Although his mom had moved again, he stayed and lived a year with the family of a teammate — Jeremy Kendle — and had a break-out season. His team made it to the state semifinals, and he was named the Hoosier Hills Conference player of the year.

“He was really an afterthought in recruiting,” Coles said. “Todd Lickliter, when he was at Butler, spotted him at an Indiana Top 50 workout and called me.

“Todd had used up all his scholarships, so he said, ‘I’ve got a guy for you.’ And I  said, ‘Would his name happen to be Antonio  Ballard?’ That same week (former Miami assistant) Frankie Smith had heard about him from one of his friends who was an assistant at Jeffersonville.”

Up to then, Ballard said, only Austin Peay had offered a scholarship.

“I came to Miami, but I had no idea what I was getting into,” he admitted. “This was a whole different life, but I saw I could do something here for myself ... and my family, too.

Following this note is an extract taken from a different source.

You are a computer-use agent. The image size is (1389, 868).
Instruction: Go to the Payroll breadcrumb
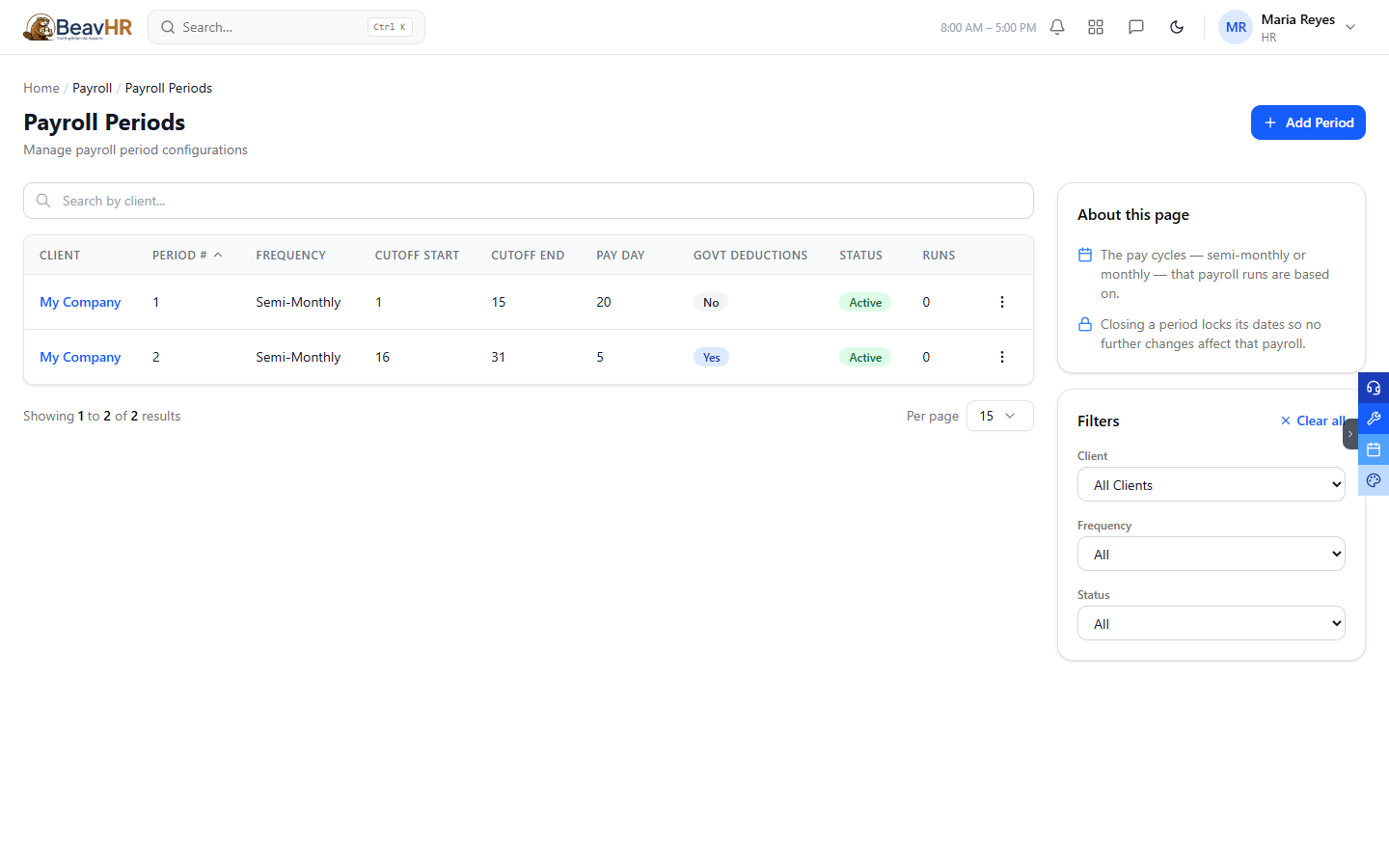tap(93, 88)
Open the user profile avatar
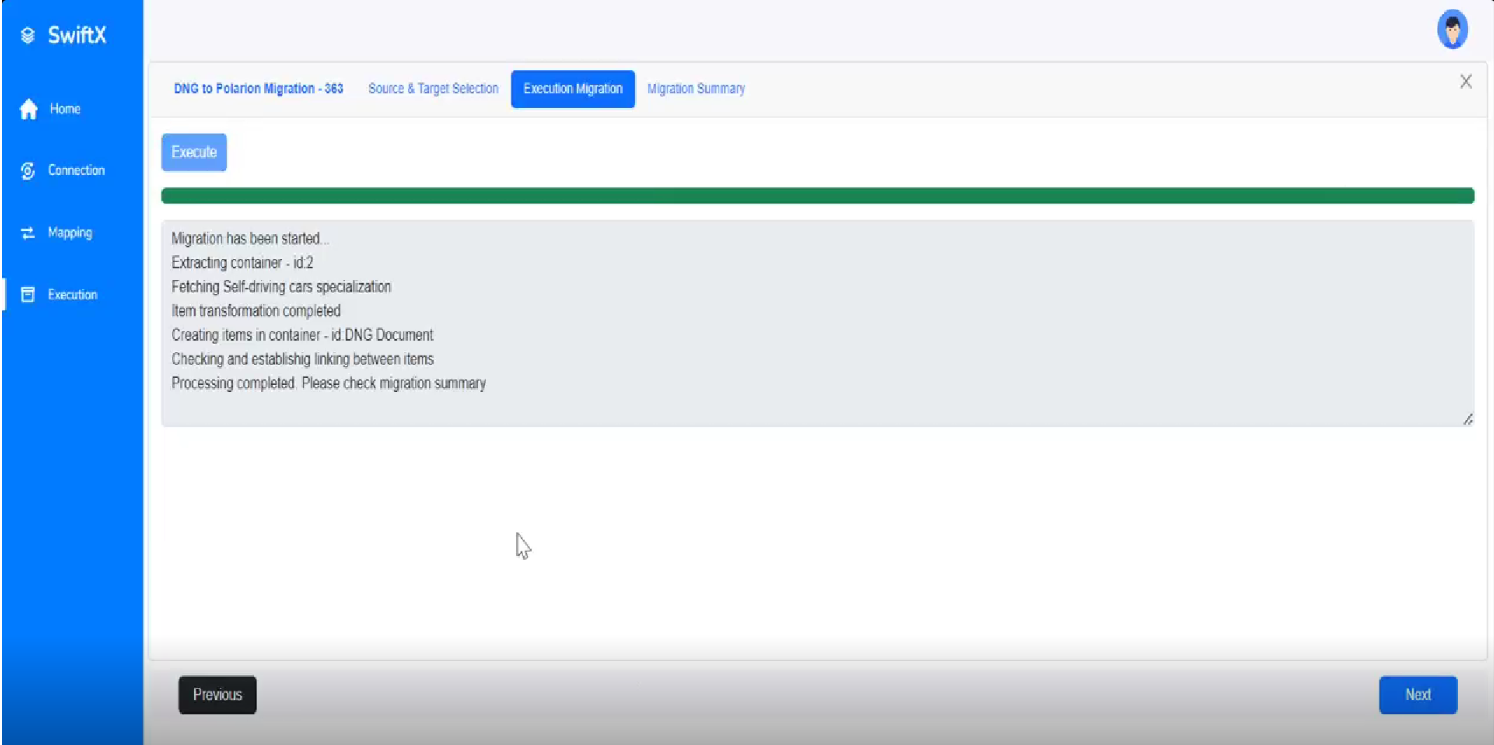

“We had always had a bad reputation, but this was a chance to turn it into something good. This was a chance to make a different kind of name for us.”

‘Got to respect him’

Ballard said when he does go back home now, his family members, the guys from the neighborhood, the gang bangers and the thugs are all proud of him:

“They say, ‘Man, you got out. We’re proud of you.’ And when I come around they try to keep that old life away from me. They know I don’t like it and they show respect.”

While he’s blossomed thanks to his own resolve, he’s quick to credit those who have helped him, especially the families who have taken him in. In high school it was the Kendles. When he first got to Miami, it was the family of teammate Sean Mock.

Now it’s the Obenshains, who live in the small town of Peebles in Adams Country. Especially Hanna’s dad, Jim.

“He loves Antonio — it’s like he’s adopted him,” Coles said.

Jim Obenshain drives to all the Miami games — home and away — and sometimes stops by campus just to have lunch with Ballard, and he makes sure he’s part of all their holiday gatherings.

“When I first got to Miami I wasn’t comfortable because life here was so different from what I knew,” Ballard said.

“But I’m the type of guy who can adapt and I realized this was the place where I could become the guy I wanted to be. Now I absolutely love the school. I wouldn’t want to be any place else.”

Coles, for one, is glad he’s at Miami:

“When you know his story, you’ve got to be happy for him, you’ve got to respect him. He makes you glad you’re a coach. He’s a guy who gives our team energy and he has a knack for making plays in the game’s final minutes. He’s given me plenty since he’s been here.”

And that includes more than a little toughness.